◆ Work to be completed ◆
When you find the word "computer" in a line of the entries, please copy the whole line.

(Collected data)

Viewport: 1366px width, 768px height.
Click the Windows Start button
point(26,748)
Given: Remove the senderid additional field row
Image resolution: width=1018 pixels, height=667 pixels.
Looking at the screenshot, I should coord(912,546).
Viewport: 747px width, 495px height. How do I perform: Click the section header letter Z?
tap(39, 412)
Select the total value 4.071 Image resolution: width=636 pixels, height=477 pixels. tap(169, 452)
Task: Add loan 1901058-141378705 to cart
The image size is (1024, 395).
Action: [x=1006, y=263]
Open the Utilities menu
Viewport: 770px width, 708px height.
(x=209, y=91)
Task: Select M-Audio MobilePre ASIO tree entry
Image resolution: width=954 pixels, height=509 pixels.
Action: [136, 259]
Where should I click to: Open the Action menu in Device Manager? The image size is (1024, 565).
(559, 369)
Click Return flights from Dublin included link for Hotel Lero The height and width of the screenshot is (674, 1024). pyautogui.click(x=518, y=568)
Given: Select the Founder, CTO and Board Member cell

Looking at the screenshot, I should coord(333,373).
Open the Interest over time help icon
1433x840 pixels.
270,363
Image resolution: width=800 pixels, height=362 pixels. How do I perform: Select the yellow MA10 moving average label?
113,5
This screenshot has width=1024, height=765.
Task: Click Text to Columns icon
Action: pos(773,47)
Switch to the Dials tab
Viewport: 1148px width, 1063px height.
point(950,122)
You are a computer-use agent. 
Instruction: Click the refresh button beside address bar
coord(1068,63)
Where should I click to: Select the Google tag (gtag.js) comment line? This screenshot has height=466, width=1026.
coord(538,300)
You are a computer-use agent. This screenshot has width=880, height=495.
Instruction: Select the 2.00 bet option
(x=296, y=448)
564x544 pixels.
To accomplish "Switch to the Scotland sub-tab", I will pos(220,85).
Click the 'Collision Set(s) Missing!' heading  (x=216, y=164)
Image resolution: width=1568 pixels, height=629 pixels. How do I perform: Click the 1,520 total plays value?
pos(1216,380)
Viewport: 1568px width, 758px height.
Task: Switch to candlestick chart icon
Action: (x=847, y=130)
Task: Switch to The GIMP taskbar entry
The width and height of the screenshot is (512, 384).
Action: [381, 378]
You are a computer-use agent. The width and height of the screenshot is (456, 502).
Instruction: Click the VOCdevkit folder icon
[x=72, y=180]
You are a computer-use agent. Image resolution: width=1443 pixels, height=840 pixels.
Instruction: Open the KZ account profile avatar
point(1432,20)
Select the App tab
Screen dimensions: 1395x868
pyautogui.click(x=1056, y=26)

◆ Result below ◆
You are a computer-use agent. 
You are a computer-use agent. This screenshot has width=880, height=495.
You are a computer-use agent. The width and height of the screenshot is (456, 502).
You are a computer-use agent. Image resolution: width=1443 pixels, height=840 pixels.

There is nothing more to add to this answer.